The expected output is each line in the data below that includes the string "computer".

<<<<

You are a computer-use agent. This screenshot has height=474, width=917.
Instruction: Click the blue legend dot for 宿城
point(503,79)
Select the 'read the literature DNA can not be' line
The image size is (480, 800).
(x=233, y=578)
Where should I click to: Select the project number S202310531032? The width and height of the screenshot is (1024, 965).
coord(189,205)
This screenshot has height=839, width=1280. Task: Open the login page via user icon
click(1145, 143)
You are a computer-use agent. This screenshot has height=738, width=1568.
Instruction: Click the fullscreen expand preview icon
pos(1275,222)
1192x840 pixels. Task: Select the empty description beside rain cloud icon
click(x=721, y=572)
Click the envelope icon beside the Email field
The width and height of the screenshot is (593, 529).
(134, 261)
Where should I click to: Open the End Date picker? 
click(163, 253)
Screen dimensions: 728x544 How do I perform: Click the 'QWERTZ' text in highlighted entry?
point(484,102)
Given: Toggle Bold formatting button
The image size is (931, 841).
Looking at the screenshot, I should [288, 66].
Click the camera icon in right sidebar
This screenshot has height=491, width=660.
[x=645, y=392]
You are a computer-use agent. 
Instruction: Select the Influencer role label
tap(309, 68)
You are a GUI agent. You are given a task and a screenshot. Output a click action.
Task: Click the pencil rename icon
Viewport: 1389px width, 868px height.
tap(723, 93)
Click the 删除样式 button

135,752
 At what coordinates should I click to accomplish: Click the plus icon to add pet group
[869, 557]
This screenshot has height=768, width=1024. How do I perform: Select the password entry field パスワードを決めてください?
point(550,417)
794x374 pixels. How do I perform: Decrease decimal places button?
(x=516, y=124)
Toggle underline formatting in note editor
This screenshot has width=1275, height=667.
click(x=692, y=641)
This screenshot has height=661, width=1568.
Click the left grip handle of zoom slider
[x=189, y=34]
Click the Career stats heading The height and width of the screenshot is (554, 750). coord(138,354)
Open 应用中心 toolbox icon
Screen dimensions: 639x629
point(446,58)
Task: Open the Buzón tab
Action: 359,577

>>>>

• **THE ANSWER**
You are a computer-use agent. This screenshot has height=474, width=917.
You are a computer-use agent. This screenshot has height=738, width=1568.
You are a computer-use agent. 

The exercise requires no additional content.